The Haswell-EP-based parts scale well. In particular, the Xeon E5-2699 v3 shows a greater than 2x performance improvement over Intel's once-top-of-the-line Xeon E5-2690.
Actually we should be trying to move away from traditional serial-styled processing and move towards parallel processing. Each core can handle only one task at a time and only utilize it's own resources by itself.
This is unlike a GPU, where many processors utilize the same resources and perform multiple tasks at the same time. The problem is that this type of architecture is not supported at all in CPUs and Nvidia is looking for people to learn to program for parallel styled architectures.
But this lineup of CPUs is clearly a marvel of engineering and hard work. Glad to see the server industry will truly start to benefit from the low power and finely-tuned abilities of haswell along with the recently introduced DDR4 which is optimized for low power usage as well. This, combined along with flash-based storage (aka SSDs) which also have lower power drain than the average HDD, will slash through server power bills and save companies literally billions of dollars. Technology is amazing isn't it?
However, with multiple cores, now we can have better AI and other "off-screen" items that don't necessarily always depend upon the user's direct input. There's still a lot of work to be done there, though.
I think all of the major server vendors are going to suck up all of the major memory manufacturers DDR4 capacity for a while before the prices go down.
Whether it helps or hinders will ultimately depend on the VM admin. What most VM admins don't realize is that HT can actually end up degrading performance in virtual environments unless the VM admin took specific steps to use HT properly (and most do not). A lot of companies will tell you to turn off HT to increase performance because they've dealt with a lot of VM admins that don't set things up properly (a lot of VM admins over allocate which is part of the reason using HT can degrade performance, but there are other settings as well that have to be set in the Hypervisor so that the guest VMs get the resources they need).

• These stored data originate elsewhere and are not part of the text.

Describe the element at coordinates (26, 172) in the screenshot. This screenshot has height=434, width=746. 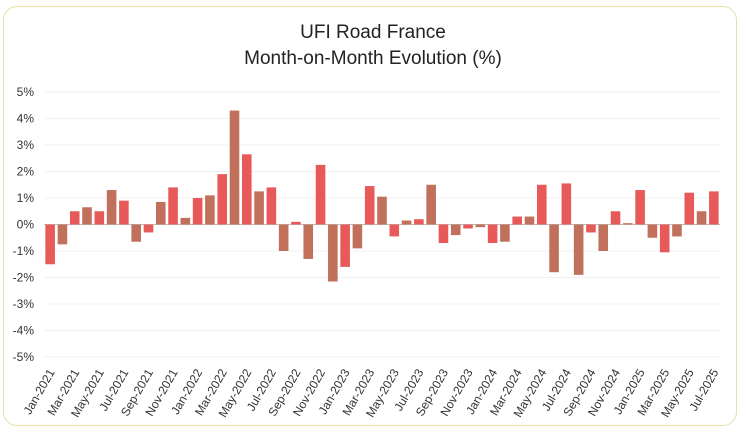
I see `y-tick-label: 2%` at that location. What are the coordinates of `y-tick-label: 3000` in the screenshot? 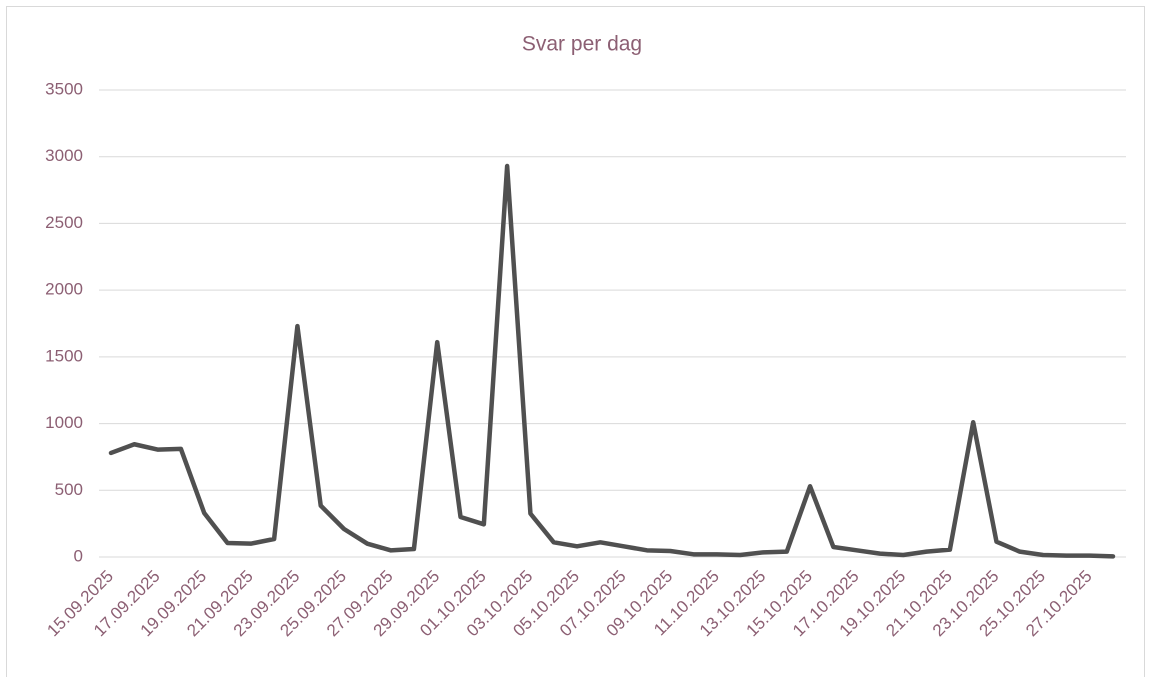 It's located at (64, 156).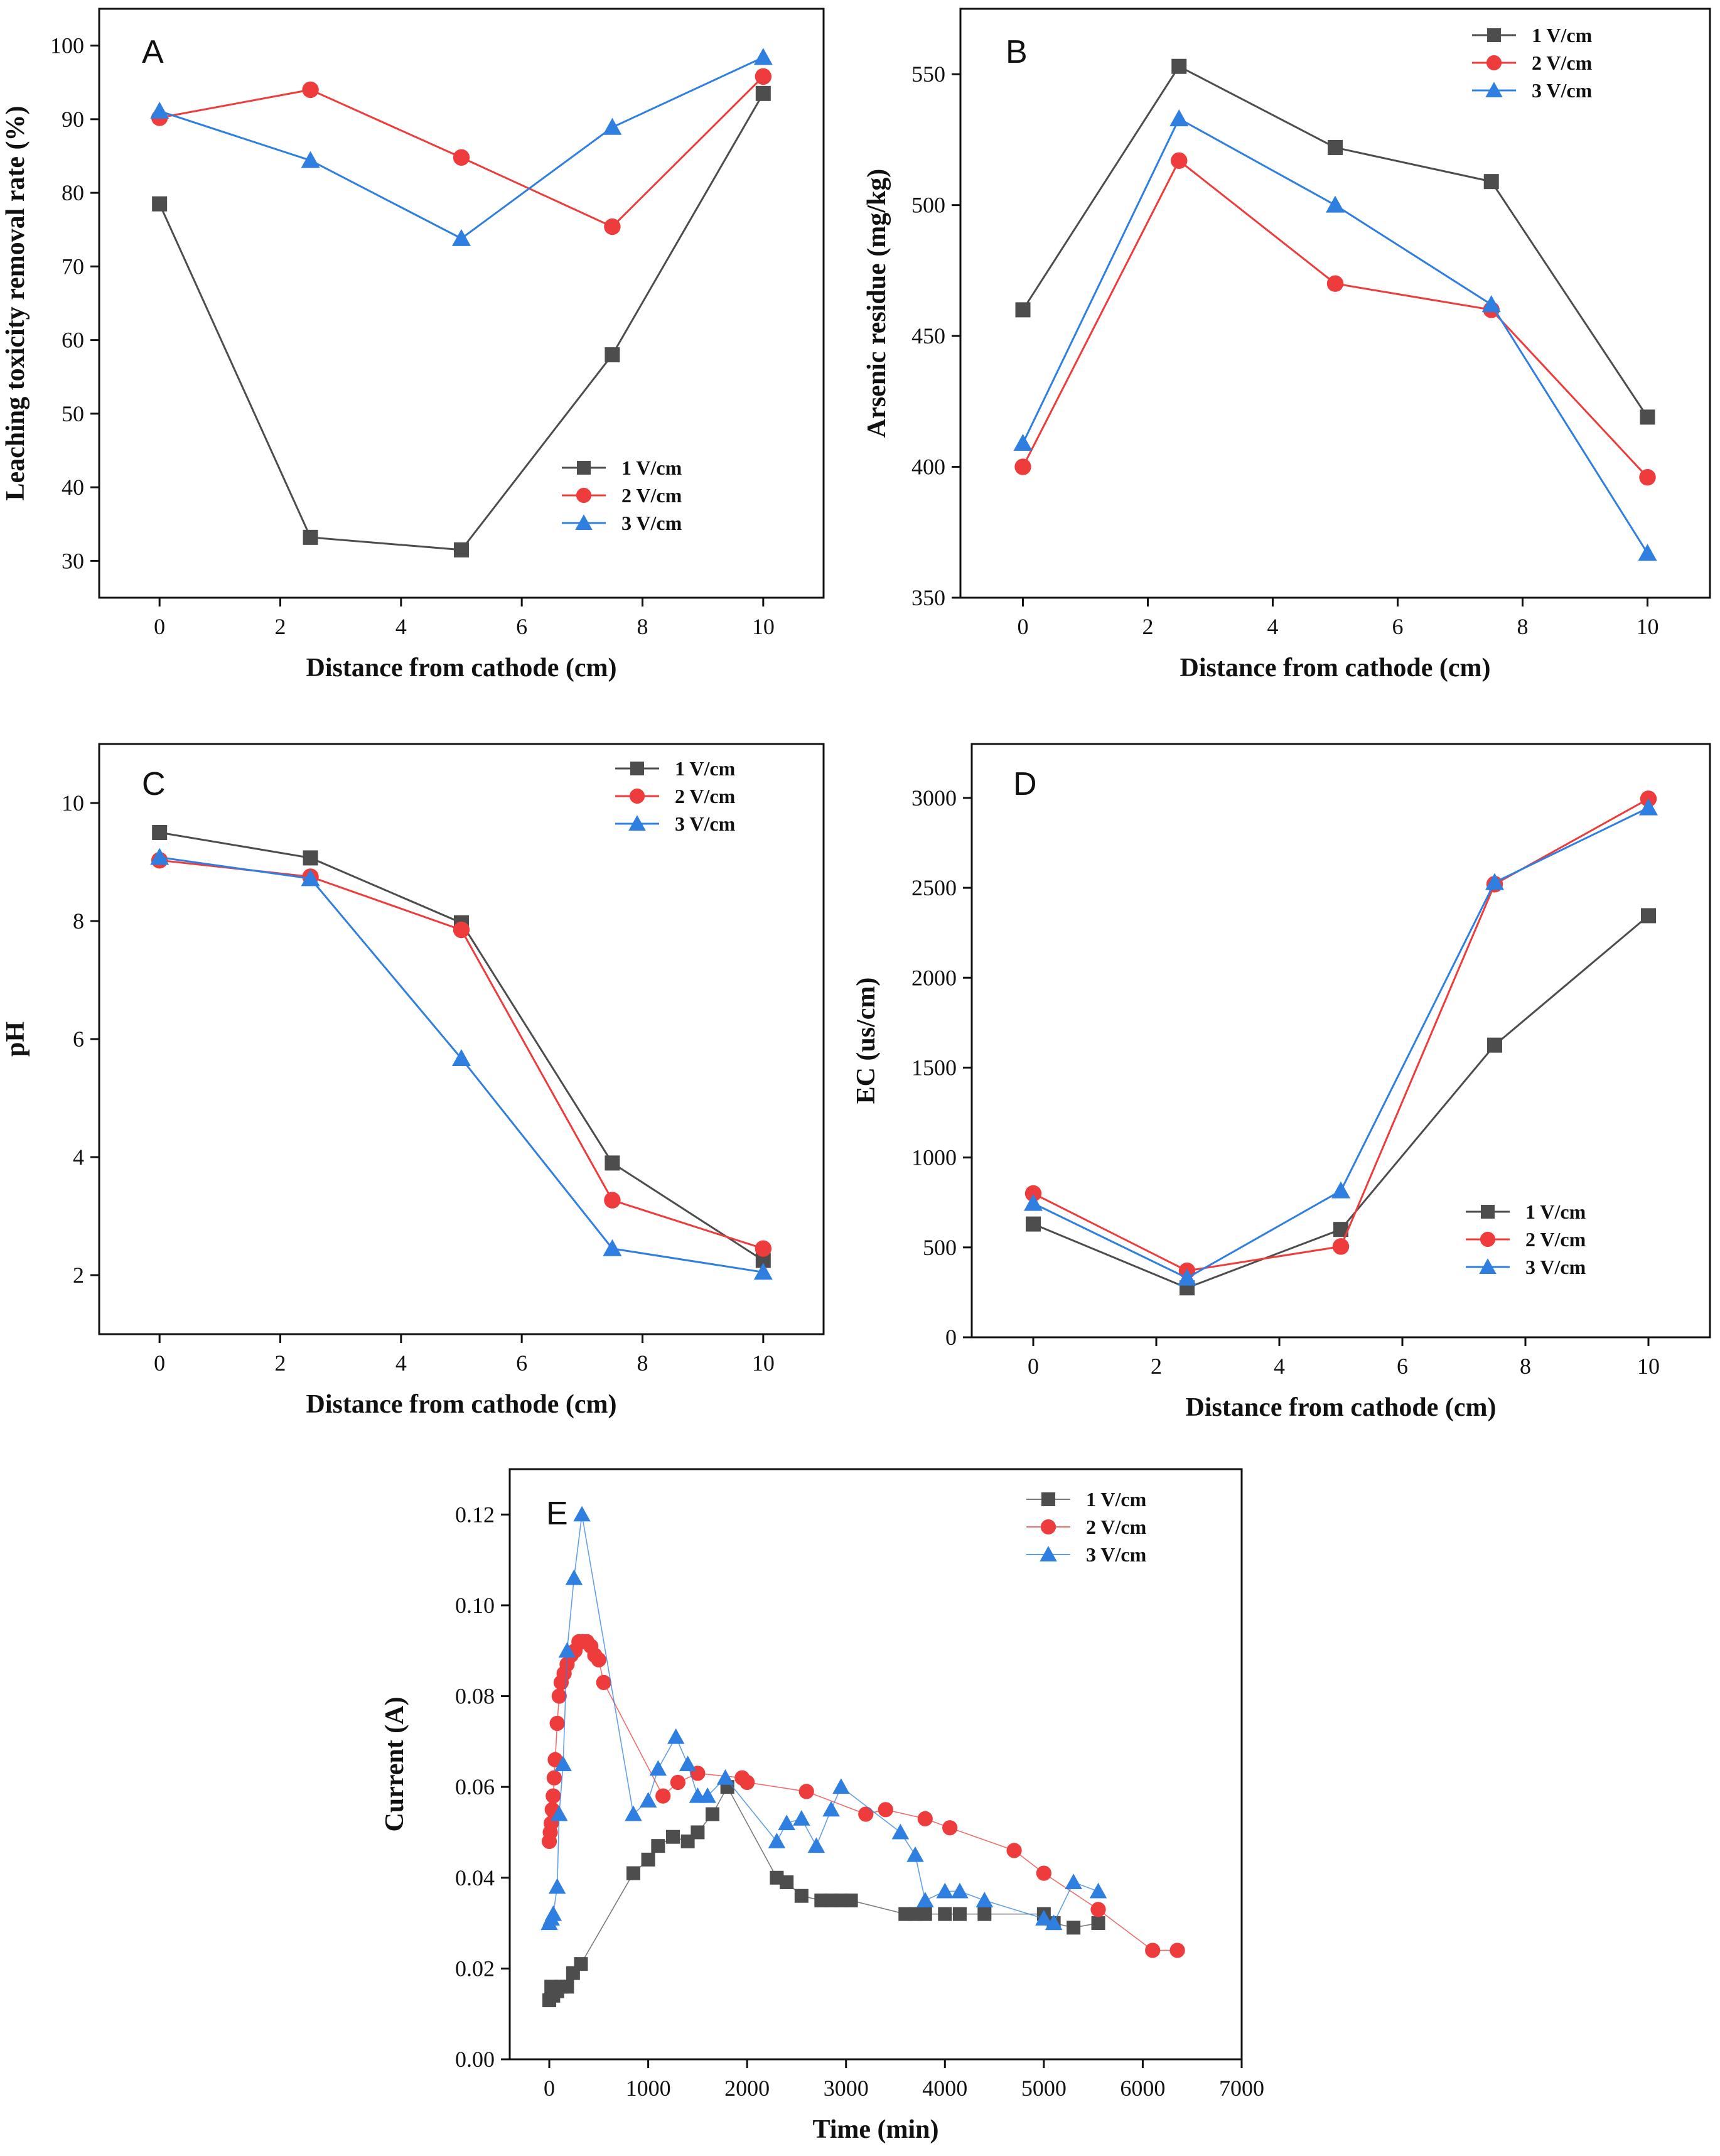  What do you see at coordinates (705, 768) in the screenshot?
I see `legend-label-c-1: 1 V/cm` at bounding box center [705, 768].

In many cases, trying to convert algorithms to threads is simply more trouble than it is worth.
A game is made by sound, logic and graphics. You may dedicate this 3 processes to a number of cores but they remain 3. As you split load some of the logic must recall who did what and where. Logic deals mainly with FPU units, while graphics with integers. GPUs are great integers number crunchers. They have to be fed by the CPU so an extra core manage data through different memories, this is where we start failing. Keeping all in one spot, with the same resources reduces need to transfer data. By implementing a whole processor with GPU, FPU, x86 and sound processor all in one package with on board memory makes for the ultimate gaming processor. As long as we render scenes with triangles we will keep using the legacy stuff. When the time will come to render scenes by pixel we will need a fraction of today's performance, and half of the texture memory (just scale the highest quality) and half of models memory. Epic is already working on that.
Great points. One minor complication is that the NVIDIA GeForce Titan used in the Haswell-E review would not have fit in the 1U servers (let alone be cooled well by then.) Onboard Matrox G200eW graphics are too much of a bottleneck for the standard test suite.
On the other hand, this platform is going to be used primarily in servers. Although there are some really nice workstation options coming, we did not have access in time for testing.
One plus is that you can run the tests directly on your own machine by booting to a Ubuntu 14.04 LTS LiveCD, and issuing three commands. There is a video and the three simple commands here: http://linux-bench.com/howto.html That should give you a rough idea in terms of performance of your system compared to the test systems.
Hopefully we will get some workstation appropriate platforms in the near future where we can run the standard set of TH tests. Thanks for your feedback since it is certainly on the radar.